Radit memutar langkahnya, ia berjalan ke arah Nada yang berdiri di sampingnya. Entah kenapa Nada sepertinya merasakan lemas. Nada memijit pelipisnya, dengan gerakan cepat Radit menyambar tubuh Nada. Kini Nada ada di dalam gendongannya ala bridal style.
"Sayang, kita harus ke dokter. Aku rasa ada yang tidak beres denganmu," ucap Radit sambil mengamati wajah Nada yang tampak pucat.
"Aku tidak papa, Yang. Aku hanya perlu makan saja," sanggah Nada sambil mengamati kantong plastik berisi roti bakar itu. Radit menghela nafas panjang.
"Selalu saja keras kepala," keluh Radit.
"Okey aku menurut,"
Radit membawa Nada ke pinggir, mendudukkan Nada di sebuah taman kota.
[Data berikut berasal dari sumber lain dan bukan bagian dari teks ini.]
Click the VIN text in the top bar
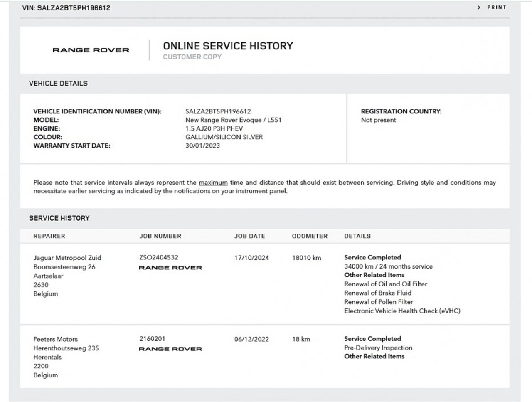This screenshot has height=402, width=532. 66,8
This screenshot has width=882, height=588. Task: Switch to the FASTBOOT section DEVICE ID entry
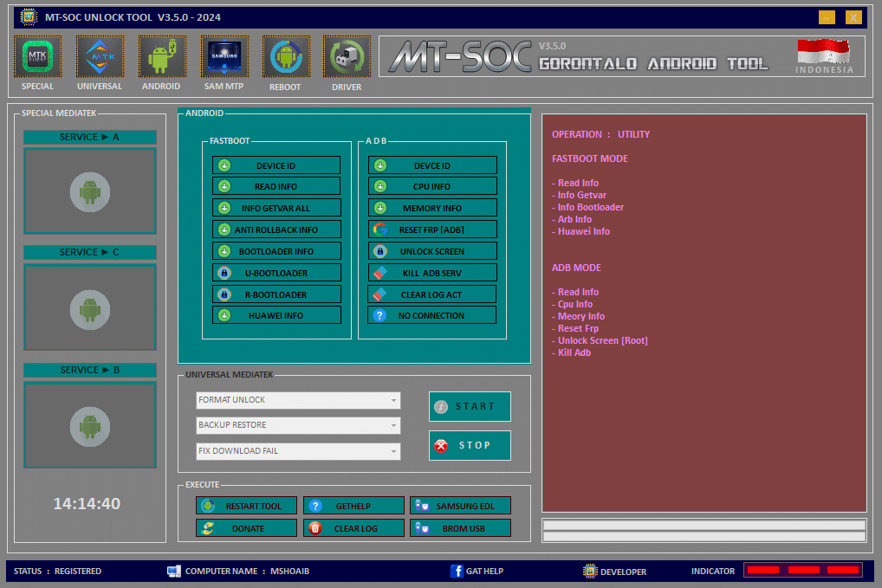pyautogui.click(x=276, y=165)
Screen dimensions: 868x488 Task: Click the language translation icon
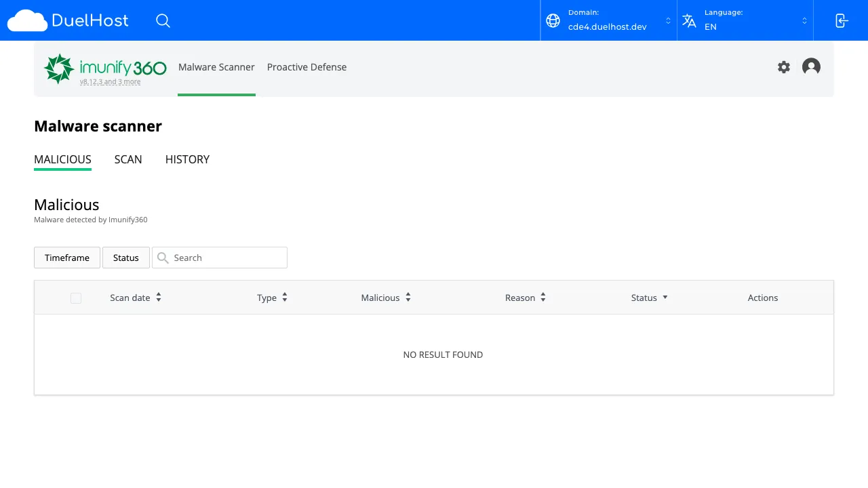(x=689, y=21)
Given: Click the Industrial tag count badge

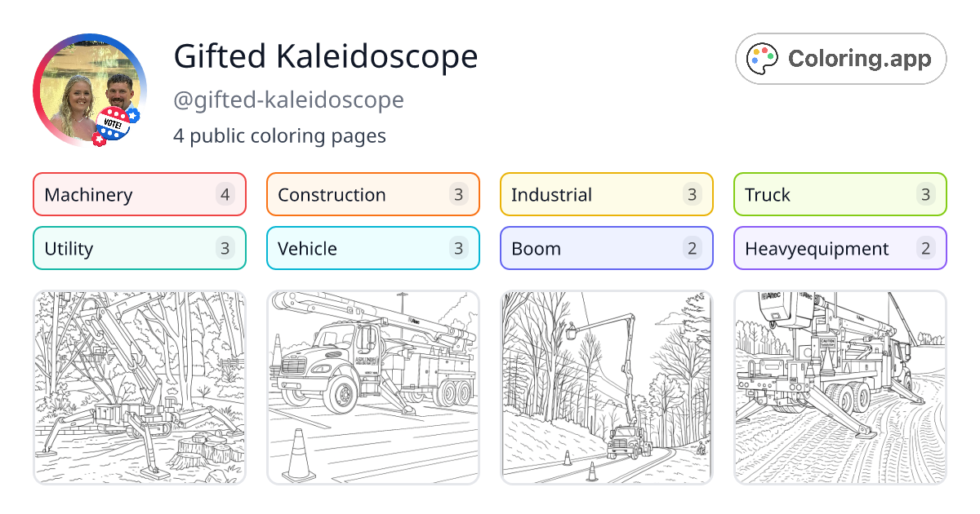Looking at the screenshot, I should tap(691, 194).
Radit membuka Roti yang di dapatnya dari Rafa, ia menyuapkan pada Nada. Nada membuka mulutnya dan mulai mengunyah Roti itu. Seketika ia tersenyum dan memandang Radit dengan bahagia.
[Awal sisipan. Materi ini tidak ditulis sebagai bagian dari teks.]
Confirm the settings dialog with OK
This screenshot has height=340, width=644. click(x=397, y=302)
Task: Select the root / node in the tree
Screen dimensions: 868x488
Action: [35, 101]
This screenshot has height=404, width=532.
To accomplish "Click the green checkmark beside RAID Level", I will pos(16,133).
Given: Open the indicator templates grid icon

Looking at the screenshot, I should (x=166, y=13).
"Terimakasih Yang, maaf aku merepotkan." ucap Nada sambil menatap ke arah Radit yang memandangnya penuh Cinta.
"Makan yang banyak, besok lagi kalau sampai kamu masih saja pucat seperi ini dan sering pusing, jangan harap aku masih mau menuruti kata-katamu itu untuk tidak ke dokter." ucap Tadit sambil menatap jam tangan yang menunjukan pukul 22.00.
"Hem, aku tau." ucap Nada sambil menatap Radit dan tersenyum.
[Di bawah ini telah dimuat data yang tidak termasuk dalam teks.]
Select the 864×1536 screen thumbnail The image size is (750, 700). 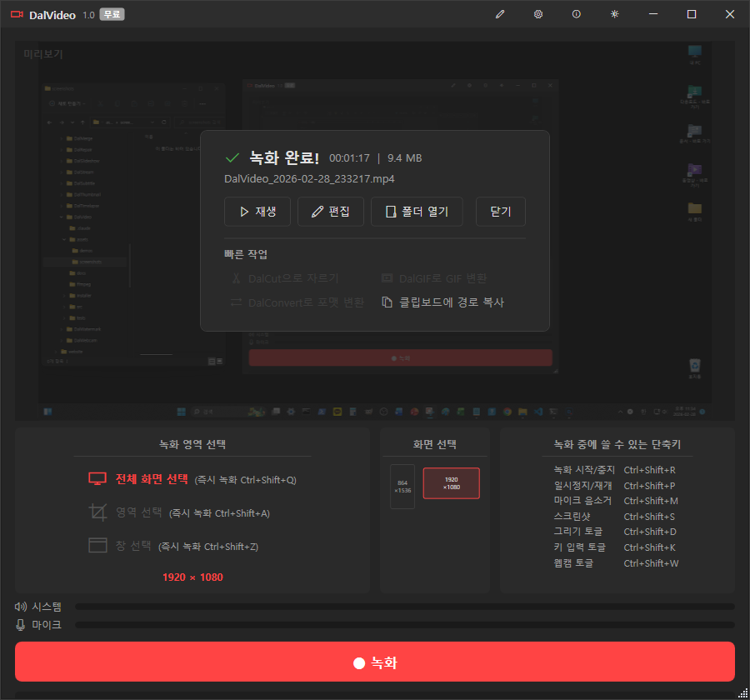click(403, 487)
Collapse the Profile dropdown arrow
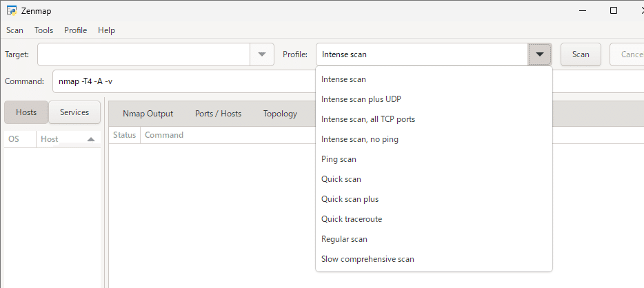The height and width of the screenshot is (288, 644). [x=540, y=54]
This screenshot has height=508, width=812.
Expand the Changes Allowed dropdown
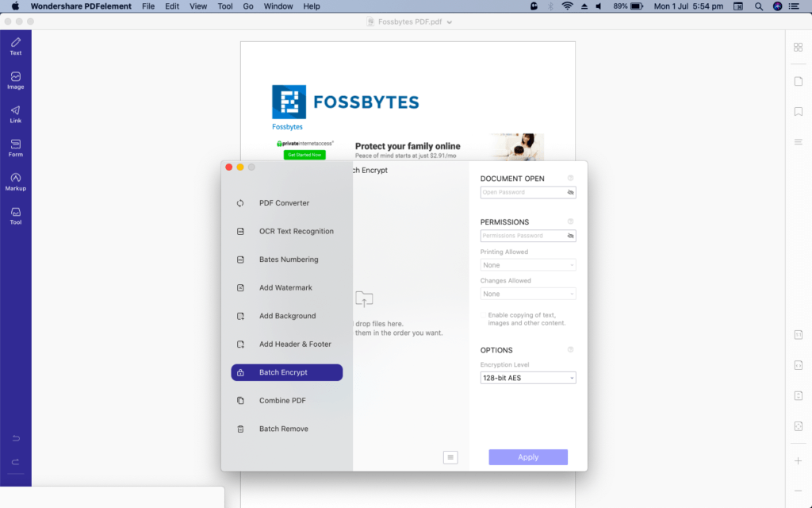(x=527, y=292)
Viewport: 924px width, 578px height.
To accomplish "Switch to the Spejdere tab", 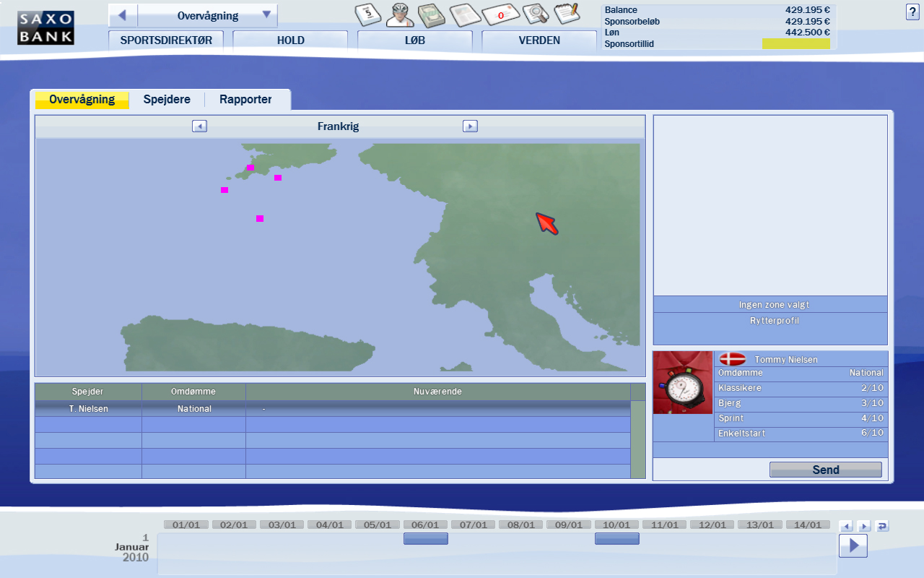I will tap(167, 100).
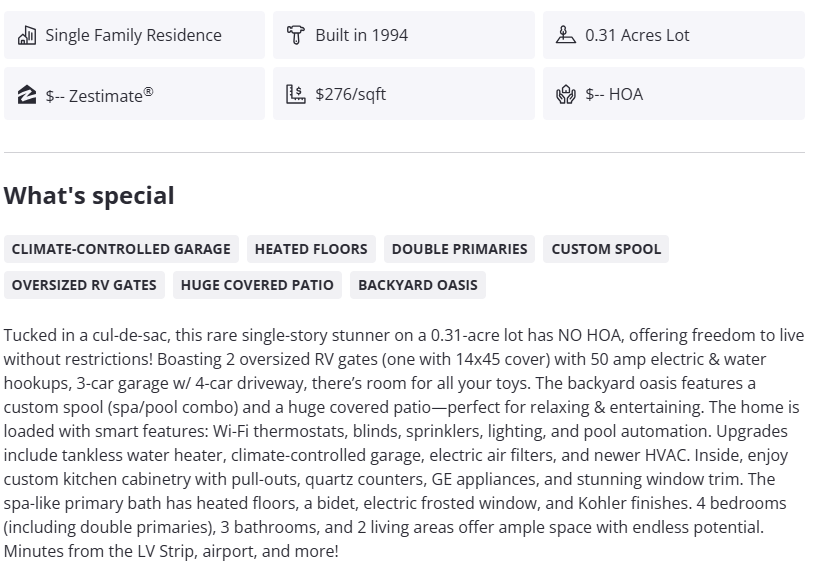The height and width of the screenshot is (565, 823).
Task: Click the lot size icon beside 0.31 Acres
Action: click(565, 35)
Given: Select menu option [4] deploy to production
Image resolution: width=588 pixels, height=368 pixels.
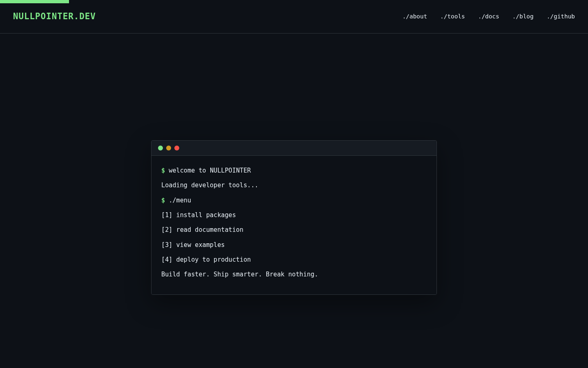Looking at the screenshot, I should click(x=206, y=260).
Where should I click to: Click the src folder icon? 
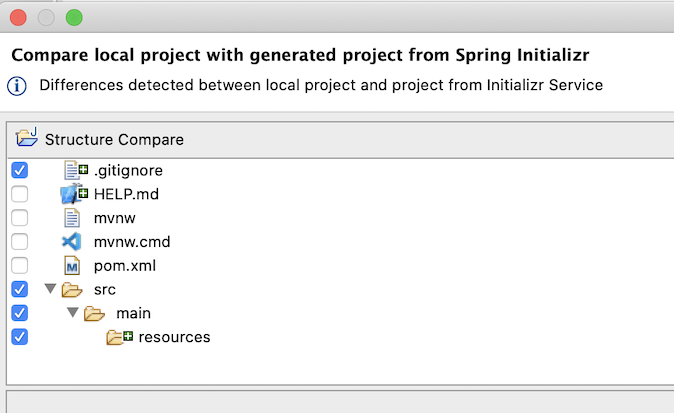71,290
"Dear," Radit membenahi duduknya dan menatap langit luas. Hampir dua bulan sudah dirinya menikah Nada, dan baru kali ini dia merasa sangat khawatir dan bahkan sangat mengkhawatirkan Nada.
Tidak biasanya melihat istri cantiknya itu sakit, dan ketika seperti ini ingin rasanya menyembunyikan istrinya itu.
"Aku sangat mengkhawatirkanmu, jadi aku mohon jangan membuat aku khawatir lebih dari ini," ucap Radit dan diangguki oleh Nada.
"Hem, aku tau Yang jika kamu sangat mengkhawatirkan aku. Tapi percayalah, aku tidak apa-apa," ucap Nada.
"Sebaiknya kita pulang saja, kau perlu istirahat. Aku tidak mengijinkanmu besok untuk pergi-pergi sampai keadaanmu sedikit membaik," ucap Radit sambil menatap ke arag Nada dengan bahagia.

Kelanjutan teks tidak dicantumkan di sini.